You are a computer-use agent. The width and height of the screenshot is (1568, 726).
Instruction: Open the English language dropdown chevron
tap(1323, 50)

========

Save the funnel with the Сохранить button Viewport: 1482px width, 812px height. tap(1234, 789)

========

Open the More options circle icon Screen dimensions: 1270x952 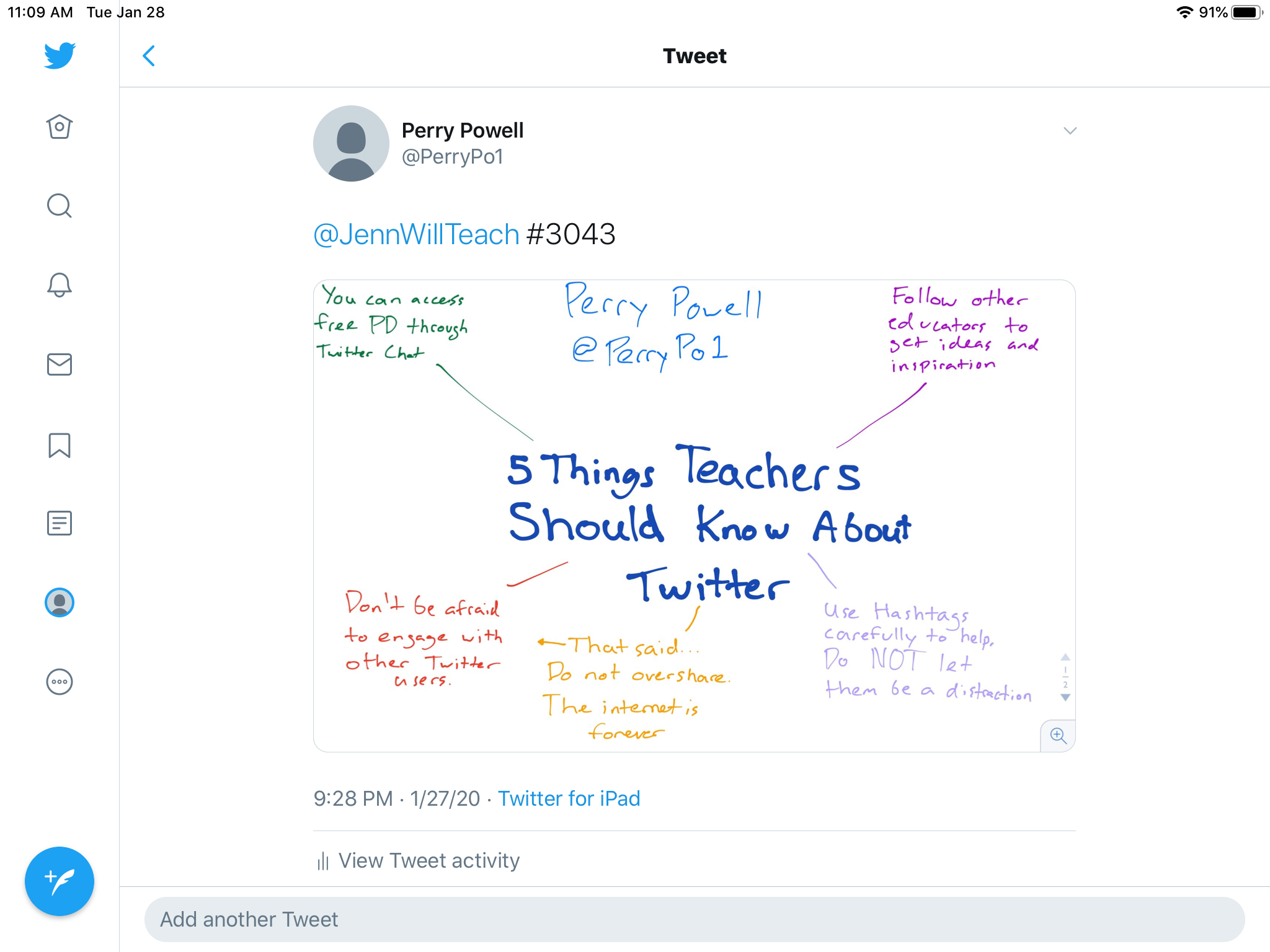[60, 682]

========

■ WHAT NEEDS TO BE DONE ■
This exercise needs every line of the listing that contains the word "width".

■ COMPLETED EXERCISE ■
You are a computer-use agent. The width and height of the screenshot is (1568, 726).
Save the funnel with the Сохранить button Viewport: 1482px width, 812px height. tap(1234, 789)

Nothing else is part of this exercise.